We know that for most children kindergarten is something anticipated with awe and enthusiasm – especially when one or more older siblings are already in school.

There certainly can be anxieties, but they revolve around fear of leaving a parent or the security of the home environment. The idea of being a student is exciting. Most kindergarten or first grade students speak passionately about what they learn and do in school. Fortunately, there is no condemnation from the usual legislative critics that if these youngest children have fun in school, they are not learning.

In the current state of legislated standardization of tests linked to the financial stability of schools, two factors encroach upon the joyous learners by the time they reach 2nd or 3rd grade. There is the pressure for the type of academic achievement that can be measured on standardized tests of superficial rote memory. In addition, many teachers are mistrustful and anxious about how they will be judged by mandated curriculum police or legislative analysts who judge teachers and teaching without benefit of having been trained as professional educators.

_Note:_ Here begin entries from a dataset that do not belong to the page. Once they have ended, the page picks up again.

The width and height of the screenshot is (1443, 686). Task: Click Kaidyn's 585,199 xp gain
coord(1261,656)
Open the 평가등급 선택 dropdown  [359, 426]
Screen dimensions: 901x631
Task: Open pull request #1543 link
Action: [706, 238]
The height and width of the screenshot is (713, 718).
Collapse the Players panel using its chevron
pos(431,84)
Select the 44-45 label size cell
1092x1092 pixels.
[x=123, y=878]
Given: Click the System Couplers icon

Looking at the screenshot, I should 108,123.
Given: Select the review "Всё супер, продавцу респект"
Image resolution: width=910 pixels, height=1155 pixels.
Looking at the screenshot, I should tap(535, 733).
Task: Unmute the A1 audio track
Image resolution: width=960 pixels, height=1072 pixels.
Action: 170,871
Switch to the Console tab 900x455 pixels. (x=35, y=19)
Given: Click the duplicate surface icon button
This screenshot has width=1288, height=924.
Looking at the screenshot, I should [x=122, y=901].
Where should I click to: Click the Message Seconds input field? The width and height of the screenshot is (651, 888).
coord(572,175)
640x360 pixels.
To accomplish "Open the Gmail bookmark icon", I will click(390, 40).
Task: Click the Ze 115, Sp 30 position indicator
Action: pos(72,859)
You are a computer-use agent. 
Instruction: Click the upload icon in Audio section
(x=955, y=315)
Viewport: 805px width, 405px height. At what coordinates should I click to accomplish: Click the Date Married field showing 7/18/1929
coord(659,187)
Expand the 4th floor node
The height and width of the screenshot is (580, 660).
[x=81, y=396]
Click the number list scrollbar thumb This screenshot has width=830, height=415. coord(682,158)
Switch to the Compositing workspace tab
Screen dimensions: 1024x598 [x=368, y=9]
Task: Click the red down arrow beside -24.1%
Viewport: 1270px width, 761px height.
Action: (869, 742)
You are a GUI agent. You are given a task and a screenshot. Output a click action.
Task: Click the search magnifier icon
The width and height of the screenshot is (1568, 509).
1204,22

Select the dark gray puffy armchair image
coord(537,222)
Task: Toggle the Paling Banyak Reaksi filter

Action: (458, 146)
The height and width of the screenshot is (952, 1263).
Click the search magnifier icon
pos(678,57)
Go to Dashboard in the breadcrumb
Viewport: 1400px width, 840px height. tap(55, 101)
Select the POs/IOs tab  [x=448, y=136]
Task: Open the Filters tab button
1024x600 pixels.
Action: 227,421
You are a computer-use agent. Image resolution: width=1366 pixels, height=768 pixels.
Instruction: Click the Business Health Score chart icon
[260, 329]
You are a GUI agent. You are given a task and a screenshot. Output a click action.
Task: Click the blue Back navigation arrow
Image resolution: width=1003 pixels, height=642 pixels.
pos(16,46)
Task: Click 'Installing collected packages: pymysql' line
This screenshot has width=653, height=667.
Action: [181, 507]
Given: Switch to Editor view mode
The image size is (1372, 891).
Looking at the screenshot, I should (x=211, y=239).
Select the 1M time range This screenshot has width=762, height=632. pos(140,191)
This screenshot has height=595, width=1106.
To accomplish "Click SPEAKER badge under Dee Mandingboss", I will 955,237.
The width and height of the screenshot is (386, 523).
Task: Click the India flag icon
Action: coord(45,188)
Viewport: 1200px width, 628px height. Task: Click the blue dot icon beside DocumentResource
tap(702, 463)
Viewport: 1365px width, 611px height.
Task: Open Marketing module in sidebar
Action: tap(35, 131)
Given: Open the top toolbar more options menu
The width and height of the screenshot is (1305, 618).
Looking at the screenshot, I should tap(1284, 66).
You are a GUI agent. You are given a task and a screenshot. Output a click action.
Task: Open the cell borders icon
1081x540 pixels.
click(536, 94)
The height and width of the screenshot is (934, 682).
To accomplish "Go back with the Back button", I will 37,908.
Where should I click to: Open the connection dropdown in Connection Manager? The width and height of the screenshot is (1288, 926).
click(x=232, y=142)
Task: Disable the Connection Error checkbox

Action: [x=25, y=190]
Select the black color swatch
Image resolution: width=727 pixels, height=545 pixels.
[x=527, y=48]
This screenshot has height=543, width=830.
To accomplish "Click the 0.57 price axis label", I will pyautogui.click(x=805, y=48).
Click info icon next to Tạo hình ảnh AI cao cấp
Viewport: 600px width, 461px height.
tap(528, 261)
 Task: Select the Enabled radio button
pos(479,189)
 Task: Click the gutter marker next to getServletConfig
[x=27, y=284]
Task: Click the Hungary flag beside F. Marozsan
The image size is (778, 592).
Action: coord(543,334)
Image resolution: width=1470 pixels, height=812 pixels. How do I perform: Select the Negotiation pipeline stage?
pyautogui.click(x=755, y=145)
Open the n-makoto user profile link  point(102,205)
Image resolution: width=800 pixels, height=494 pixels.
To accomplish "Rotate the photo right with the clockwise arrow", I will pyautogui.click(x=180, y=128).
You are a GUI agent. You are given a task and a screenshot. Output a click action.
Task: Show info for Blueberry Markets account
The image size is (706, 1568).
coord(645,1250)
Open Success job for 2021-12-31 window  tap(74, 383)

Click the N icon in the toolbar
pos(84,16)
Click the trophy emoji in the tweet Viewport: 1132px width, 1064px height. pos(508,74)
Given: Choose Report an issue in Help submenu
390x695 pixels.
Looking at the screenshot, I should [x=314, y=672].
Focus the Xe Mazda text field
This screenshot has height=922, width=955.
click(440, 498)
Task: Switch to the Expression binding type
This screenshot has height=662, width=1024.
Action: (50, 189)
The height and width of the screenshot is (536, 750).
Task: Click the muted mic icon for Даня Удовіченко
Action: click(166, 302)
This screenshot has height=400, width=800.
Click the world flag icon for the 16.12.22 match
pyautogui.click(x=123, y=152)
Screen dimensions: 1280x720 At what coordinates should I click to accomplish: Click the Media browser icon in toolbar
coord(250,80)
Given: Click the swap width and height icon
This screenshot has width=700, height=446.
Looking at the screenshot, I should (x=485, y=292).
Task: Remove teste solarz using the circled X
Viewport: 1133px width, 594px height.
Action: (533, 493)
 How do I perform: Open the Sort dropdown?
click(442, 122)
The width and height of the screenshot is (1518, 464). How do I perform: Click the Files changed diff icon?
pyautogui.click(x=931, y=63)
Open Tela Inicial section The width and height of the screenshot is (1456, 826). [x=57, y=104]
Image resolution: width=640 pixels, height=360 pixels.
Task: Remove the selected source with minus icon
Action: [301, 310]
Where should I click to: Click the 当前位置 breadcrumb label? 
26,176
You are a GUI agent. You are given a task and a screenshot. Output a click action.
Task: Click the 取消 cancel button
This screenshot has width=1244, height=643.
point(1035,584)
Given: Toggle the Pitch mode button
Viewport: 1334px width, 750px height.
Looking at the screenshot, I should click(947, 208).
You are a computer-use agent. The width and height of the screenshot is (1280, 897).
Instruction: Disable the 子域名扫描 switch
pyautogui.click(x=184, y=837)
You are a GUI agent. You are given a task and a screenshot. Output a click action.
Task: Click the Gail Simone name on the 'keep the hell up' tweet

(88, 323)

Uninformed critics may make erroneous assumptions that if children are laughing, interacting in groups, being creative with art, music, or dance that they are not doing real or important academic work. The result is that teachers have been mandated or feel pressured to preside over more sedate, solemn classrooms with students on the same page in the same book, sitting in straight rows, looking straight ahead at the teacher. These quiet classrooms give the judges who pass by a false sense of security that when they observe discipline and order, real learning is taking place.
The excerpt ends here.